TASK REQUIREMENTS:
Provide an exact copy of the lines from the beginning of the records through the line that includes "Switch to the Tướng", and of no others.

DATA FOR THIS TASK:
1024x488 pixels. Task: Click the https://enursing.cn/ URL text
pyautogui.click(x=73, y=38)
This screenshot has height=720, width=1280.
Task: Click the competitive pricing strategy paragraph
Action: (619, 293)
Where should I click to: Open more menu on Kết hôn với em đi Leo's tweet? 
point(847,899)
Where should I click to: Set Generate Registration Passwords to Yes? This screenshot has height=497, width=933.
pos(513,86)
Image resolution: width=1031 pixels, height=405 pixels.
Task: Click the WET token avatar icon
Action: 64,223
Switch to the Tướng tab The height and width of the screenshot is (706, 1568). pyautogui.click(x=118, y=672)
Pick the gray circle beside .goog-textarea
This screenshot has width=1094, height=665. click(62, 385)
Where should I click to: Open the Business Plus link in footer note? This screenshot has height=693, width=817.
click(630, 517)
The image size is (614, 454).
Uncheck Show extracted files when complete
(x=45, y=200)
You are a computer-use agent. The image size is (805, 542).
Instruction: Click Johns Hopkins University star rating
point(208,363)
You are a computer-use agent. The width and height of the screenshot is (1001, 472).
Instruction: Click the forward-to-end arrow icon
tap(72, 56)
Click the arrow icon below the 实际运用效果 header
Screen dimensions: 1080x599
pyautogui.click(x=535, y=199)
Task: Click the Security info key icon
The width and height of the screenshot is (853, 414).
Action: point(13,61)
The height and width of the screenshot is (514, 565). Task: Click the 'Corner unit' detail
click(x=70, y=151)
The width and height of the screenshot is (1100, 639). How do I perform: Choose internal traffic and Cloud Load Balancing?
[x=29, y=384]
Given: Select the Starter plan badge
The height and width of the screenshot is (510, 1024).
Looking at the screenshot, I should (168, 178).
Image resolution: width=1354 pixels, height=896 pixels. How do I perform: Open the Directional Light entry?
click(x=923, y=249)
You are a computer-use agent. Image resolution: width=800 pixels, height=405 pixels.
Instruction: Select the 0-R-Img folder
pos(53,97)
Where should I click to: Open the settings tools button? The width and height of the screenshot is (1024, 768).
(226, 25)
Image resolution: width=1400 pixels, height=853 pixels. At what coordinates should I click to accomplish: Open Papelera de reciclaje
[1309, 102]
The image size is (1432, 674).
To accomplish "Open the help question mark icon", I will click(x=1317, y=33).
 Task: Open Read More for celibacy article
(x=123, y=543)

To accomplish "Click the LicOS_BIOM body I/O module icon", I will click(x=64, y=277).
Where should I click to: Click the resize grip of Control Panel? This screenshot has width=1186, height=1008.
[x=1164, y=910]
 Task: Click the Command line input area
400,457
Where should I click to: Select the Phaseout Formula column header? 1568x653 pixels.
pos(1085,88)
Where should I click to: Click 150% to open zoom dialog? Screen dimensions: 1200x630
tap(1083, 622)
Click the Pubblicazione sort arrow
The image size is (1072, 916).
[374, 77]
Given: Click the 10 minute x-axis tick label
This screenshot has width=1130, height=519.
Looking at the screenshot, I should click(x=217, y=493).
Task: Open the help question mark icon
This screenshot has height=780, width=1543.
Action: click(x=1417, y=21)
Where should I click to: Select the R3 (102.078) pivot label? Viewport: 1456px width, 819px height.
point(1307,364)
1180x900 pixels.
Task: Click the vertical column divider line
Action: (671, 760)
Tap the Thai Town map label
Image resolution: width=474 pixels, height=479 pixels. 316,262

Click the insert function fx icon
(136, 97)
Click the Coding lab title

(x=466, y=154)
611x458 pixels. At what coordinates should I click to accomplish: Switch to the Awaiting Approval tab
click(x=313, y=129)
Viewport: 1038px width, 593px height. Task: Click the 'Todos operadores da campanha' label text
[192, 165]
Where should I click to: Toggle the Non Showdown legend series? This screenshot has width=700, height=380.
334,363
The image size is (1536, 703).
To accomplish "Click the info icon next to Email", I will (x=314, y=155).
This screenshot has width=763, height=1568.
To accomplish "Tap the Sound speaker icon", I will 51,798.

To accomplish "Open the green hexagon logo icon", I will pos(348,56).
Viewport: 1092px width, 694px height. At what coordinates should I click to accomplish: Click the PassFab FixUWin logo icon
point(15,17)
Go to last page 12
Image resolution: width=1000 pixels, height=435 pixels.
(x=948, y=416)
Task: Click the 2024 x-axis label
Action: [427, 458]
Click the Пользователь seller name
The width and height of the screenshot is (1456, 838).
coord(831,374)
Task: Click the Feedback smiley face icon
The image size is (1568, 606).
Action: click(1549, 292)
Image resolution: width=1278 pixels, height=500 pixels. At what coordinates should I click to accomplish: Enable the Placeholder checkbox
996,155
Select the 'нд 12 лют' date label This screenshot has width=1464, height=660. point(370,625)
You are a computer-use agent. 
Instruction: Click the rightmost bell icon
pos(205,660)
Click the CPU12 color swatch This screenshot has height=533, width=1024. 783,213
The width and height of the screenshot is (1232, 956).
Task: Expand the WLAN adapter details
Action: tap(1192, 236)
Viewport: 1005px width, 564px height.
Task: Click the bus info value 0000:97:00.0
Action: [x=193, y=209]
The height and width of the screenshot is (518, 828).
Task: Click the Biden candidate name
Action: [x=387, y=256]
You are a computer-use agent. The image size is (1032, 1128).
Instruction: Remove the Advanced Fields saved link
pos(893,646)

SOLUTION BELOW:
1024x488 pixels. Task: Click the https://enursing.cn/ URL text
pyautogui.click(x=73, y=38)
This screenshot has height=720, width=1280.
Task: Click the competitive pricing strategy paragraph
Action: (619, 293)
Where should I click to: Open more menu on Kết hôn với em đi Leo's tweet? 
point(847,899)
Where should I click to: Set Generate Registration Passwords to Yes? This screenshot has height=497, width=933.
pos(513,86)
Image resolution: width=1031 pixels, height=405 pixels.
Task: Click the WET token avatar icon
Action: 64,223
Switch to the Tướng tab The height and width of the screenshot is (706, 1568). pyautogui.click(x=118, y=672)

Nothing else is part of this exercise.